Nous sommes le 11 octobre 2020. La campagne présidentielle touche à sa fin, Joe Biden et le président Trump affûtent leurs dernières lames. Totalement dévoué à papa, Donald Jr. déballe alors sa nouvelle stratégie, sous le cagnard de Floride. Un bus, quatre escales et un slogan tendu comme une joue après un uppercut: les «combattants contre le socialisme» s'apprêtent à donner de la voix à Tampa, Orlando, Miami et, enfin, Coconut Creek.

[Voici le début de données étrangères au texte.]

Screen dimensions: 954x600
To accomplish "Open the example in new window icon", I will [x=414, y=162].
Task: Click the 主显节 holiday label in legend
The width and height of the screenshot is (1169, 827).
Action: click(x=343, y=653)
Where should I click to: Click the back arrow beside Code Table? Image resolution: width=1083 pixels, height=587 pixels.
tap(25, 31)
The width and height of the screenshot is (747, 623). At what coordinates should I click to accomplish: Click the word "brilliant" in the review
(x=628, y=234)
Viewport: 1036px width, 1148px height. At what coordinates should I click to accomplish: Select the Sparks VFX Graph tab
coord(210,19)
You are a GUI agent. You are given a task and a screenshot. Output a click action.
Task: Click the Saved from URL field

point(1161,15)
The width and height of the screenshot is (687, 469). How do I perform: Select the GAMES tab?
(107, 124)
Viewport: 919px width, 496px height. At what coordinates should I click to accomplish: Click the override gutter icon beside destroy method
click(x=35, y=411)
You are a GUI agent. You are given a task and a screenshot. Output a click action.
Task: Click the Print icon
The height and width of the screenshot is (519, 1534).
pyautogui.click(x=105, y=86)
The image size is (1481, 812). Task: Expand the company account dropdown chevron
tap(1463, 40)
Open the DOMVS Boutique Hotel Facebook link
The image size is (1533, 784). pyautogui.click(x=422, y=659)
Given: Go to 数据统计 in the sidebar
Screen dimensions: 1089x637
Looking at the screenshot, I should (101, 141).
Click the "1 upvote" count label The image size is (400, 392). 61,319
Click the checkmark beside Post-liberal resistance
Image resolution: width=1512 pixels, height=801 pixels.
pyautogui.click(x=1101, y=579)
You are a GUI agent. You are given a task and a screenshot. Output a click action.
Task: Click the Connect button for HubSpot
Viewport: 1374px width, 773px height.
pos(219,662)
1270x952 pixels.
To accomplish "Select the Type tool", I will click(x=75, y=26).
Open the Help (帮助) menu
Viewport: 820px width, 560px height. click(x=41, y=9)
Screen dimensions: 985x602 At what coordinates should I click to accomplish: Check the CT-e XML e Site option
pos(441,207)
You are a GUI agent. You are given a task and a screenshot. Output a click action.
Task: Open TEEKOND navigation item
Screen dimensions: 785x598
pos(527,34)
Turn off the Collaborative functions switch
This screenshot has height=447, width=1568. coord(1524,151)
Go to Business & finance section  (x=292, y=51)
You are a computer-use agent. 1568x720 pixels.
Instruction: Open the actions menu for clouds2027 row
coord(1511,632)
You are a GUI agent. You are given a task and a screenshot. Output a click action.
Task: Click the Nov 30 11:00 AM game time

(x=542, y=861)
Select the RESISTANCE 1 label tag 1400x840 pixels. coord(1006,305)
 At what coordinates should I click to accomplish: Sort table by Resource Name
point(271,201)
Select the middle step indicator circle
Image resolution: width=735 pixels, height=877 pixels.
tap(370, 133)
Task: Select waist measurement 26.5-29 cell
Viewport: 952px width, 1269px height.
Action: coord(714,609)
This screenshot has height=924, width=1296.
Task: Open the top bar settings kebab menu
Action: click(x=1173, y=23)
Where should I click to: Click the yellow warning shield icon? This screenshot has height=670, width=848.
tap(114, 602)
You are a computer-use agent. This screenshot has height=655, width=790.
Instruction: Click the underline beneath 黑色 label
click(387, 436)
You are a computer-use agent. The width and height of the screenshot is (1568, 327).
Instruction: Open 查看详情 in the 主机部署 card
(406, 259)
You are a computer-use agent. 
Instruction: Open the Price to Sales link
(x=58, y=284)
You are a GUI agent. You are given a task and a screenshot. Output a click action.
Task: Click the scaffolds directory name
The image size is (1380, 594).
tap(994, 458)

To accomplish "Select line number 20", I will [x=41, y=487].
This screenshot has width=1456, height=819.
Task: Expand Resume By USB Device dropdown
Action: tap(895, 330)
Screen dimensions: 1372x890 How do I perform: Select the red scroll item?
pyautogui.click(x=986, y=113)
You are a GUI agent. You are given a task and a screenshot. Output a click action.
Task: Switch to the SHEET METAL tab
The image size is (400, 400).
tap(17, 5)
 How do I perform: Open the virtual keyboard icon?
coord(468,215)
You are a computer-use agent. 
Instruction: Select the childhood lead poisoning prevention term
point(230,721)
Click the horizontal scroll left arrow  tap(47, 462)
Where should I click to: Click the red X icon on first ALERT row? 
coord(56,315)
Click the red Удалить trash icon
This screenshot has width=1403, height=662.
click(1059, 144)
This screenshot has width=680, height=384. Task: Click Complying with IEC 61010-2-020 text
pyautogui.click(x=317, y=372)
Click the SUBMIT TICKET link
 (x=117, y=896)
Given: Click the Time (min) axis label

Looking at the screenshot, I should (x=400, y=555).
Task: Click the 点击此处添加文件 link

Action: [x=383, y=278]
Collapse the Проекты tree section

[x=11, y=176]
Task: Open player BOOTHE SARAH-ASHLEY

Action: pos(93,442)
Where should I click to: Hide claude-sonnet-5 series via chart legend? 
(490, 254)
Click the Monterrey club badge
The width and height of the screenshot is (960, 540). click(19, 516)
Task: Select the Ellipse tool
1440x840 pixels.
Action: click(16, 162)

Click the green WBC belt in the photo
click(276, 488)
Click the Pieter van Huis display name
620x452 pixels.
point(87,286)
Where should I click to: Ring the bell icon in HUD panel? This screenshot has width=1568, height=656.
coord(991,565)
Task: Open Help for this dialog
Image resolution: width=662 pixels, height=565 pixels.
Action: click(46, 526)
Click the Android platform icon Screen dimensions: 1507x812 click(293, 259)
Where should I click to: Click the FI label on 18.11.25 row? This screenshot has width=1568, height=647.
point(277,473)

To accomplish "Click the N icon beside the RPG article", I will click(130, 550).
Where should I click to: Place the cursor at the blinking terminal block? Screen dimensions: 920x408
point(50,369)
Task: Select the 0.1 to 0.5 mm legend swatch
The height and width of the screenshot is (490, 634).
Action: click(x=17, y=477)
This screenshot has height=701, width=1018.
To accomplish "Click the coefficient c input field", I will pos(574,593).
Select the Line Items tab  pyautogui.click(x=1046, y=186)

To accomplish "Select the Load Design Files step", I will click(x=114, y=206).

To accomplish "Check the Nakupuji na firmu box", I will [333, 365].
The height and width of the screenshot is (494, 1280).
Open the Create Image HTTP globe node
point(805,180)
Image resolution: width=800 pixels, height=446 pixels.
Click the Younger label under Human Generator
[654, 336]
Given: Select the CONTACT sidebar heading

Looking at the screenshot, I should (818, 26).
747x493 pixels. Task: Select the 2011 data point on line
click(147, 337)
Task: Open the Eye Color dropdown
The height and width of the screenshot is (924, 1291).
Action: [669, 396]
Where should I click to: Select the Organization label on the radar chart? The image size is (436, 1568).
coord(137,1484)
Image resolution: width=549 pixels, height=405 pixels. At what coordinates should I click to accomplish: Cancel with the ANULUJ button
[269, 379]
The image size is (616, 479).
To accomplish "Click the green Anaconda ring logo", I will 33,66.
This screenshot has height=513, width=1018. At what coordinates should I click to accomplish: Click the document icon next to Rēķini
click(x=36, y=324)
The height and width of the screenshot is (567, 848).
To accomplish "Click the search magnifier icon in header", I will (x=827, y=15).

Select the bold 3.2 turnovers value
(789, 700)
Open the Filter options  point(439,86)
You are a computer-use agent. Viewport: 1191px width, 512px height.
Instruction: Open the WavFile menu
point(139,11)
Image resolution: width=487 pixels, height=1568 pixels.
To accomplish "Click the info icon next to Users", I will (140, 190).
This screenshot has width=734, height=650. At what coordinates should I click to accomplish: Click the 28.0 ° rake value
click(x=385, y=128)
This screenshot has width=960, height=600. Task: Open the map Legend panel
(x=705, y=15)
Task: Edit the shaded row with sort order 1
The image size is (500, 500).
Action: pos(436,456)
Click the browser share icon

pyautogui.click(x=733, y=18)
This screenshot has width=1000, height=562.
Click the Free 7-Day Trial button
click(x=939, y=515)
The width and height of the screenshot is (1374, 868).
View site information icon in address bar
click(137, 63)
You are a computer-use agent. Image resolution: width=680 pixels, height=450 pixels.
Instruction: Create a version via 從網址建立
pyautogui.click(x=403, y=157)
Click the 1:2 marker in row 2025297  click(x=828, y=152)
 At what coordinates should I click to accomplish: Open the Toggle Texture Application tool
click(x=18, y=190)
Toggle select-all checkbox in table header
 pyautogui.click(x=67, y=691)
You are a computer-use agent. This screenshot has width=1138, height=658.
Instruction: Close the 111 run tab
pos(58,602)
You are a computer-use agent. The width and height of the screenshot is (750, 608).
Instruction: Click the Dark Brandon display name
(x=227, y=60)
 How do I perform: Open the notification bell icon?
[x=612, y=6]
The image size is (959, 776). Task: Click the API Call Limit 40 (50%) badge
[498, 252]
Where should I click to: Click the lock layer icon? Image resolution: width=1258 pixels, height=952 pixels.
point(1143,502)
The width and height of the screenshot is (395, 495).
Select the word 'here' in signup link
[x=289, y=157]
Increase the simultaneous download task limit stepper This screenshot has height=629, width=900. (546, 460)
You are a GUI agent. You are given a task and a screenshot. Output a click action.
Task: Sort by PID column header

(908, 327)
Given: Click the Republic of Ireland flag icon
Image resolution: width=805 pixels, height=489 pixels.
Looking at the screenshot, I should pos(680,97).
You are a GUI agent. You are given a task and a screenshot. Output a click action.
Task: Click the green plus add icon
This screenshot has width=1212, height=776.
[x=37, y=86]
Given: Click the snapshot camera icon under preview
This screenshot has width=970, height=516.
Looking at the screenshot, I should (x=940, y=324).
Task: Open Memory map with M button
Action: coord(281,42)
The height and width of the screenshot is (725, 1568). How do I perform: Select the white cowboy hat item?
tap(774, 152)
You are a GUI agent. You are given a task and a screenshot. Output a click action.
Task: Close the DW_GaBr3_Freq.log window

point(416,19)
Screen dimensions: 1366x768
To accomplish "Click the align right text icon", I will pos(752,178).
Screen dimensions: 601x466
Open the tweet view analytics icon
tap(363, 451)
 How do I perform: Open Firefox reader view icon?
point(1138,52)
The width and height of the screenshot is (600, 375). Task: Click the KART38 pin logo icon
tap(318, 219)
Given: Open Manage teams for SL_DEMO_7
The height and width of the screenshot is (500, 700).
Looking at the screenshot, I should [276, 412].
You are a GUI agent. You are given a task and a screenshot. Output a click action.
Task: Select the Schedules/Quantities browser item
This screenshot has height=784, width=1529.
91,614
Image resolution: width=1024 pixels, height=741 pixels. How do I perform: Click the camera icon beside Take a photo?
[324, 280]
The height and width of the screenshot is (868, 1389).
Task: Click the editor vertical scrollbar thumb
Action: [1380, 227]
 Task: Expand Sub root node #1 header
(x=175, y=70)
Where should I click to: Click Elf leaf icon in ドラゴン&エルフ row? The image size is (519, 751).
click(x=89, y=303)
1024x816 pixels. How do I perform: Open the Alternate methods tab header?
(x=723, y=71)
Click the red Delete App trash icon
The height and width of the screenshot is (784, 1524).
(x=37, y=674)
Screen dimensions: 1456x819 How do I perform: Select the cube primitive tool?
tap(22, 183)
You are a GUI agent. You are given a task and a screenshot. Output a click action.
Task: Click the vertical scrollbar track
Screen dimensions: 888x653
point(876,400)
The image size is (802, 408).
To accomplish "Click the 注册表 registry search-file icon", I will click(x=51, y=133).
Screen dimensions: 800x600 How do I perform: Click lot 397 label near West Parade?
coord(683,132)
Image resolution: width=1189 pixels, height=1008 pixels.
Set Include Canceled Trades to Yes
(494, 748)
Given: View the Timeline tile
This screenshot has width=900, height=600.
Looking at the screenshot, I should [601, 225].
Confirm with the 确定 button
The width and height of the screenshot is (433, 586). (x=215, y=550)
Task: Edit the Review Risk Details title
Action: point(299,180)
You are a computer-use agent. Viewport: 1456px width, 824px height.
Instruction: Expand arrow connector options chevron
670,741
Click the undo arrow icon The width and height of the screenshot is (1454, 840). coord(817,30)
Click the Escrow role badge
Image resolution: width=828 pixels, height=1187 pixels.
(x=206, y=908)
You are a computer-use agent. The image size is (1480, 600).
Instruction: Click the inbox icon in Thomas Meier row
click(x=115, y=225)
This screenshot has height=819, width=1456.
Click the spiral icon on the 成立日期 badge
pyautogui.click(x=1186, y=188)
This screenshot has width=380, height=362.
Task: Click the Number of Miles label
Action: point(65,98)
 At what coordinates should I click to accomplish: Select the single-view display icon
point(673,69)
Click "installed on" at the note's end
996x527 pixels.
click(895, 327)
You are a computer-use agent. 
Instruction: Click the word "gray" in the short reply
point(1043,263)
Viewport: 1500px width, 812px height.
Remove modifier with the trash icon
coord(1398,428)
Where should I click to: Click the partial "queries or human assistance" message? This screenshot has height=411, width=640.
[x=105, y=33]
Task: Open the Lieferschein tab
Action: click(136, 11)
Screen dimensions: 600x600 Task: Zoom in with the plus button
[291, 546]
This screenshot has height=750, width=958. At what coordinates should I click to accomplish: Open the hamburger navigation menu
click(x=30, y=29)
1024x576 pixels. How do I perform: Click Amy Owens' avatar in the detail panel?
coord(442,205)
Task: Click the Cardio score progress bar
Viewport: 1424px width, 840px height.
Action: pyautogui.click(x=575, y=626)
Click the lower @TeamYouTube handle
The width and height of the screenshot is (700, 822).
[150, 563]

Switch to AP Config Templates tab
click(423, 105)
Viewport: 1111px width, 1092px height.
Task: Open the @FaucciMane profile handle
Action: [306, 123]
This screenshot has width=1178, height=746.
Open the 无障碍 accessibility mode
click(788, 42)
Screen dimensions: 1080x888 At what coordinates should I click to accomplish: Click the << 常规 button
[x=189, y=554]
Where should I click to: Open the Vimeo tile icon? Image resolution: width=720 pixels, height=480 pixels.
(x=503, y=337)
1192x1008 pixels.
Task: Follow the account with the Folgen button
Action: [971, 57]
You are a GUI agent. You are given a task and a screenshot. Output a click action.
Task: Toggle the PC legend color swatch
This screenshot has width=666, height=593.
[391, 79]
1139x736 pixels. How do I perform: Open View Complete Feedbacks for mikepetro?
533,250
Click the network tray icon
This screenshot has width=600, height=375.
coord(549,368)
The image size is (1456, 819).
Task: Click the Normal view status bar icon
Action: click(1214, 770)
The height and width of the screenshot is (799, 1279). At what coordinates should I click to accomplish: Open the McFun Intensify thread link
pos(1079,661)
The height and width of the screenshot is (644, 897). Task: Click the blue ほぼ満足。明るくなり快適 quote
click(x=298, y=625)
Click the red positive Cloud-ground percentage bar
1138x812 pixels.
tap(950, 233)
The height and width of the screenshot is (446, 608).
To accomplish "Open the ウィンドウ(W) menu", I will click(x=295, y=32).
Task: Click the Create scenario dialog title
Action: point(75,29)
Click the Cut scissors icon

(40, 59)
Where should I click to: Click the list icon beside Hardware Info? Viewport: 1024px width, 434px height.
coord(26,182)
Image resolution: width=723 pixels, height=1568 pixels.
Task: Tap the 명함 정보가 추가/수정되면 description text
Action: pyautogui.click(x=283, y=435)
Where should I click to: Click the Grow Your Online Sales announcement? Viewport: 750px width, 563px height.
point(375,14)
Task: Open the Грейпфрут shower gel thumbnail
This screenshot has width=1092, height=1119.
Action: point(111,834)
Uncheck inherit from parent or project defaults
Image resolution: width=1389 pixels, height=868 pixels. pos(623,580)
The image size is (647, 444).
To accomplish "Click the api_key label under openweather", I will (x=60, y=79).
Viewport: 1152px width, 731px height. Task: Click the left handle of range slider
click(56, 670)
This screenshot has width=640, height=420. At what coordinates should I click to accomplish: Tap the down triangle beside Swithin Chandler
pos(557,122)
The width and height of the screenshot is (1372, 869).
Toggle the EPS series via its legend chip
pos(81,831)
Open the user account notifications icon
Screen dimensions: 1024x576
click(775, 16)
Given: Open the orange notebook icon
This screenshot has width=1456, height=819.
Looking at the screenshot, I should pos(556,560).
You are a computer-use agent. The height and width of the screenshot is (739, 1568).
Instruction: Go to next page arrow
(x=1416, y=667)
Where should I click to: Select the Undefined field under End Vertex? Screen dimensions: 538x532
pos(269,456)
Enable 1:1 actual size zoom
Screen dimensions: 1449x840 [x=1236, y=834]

Cette bourgade de 57 000 habitants, non contente d’abriter le plus grand parc à papillons du monde, planque aussi le plus prestigieux centre d'entraînement de MMA des Etats-Unis. Jorge «Gamebred» Masvidal et bien d'autres champions casseront leurs premières gueules dans l'imposant hangar de l'American Top Team.
Ce 11 octobre est particulier pour le candidat à sa réélection: des mamies ont enfilé leur t-shirt «Never Socialism» et une grosse poignée de combattants de la ligue Ultimate Fighting Championship (UFC) ont été dépêchés pour chanter ses louanges. A Coconut Creek, on retrouve ainsi Masvidal, emballé dans un survêtement Adidas noir et doré, qui a été choisi et briefé pour narrer les «dangers du communisme». Avant d'embrasser le programme de Donald Trump à pleine bouche, sur une petite estrade bricolée pour l'occasion.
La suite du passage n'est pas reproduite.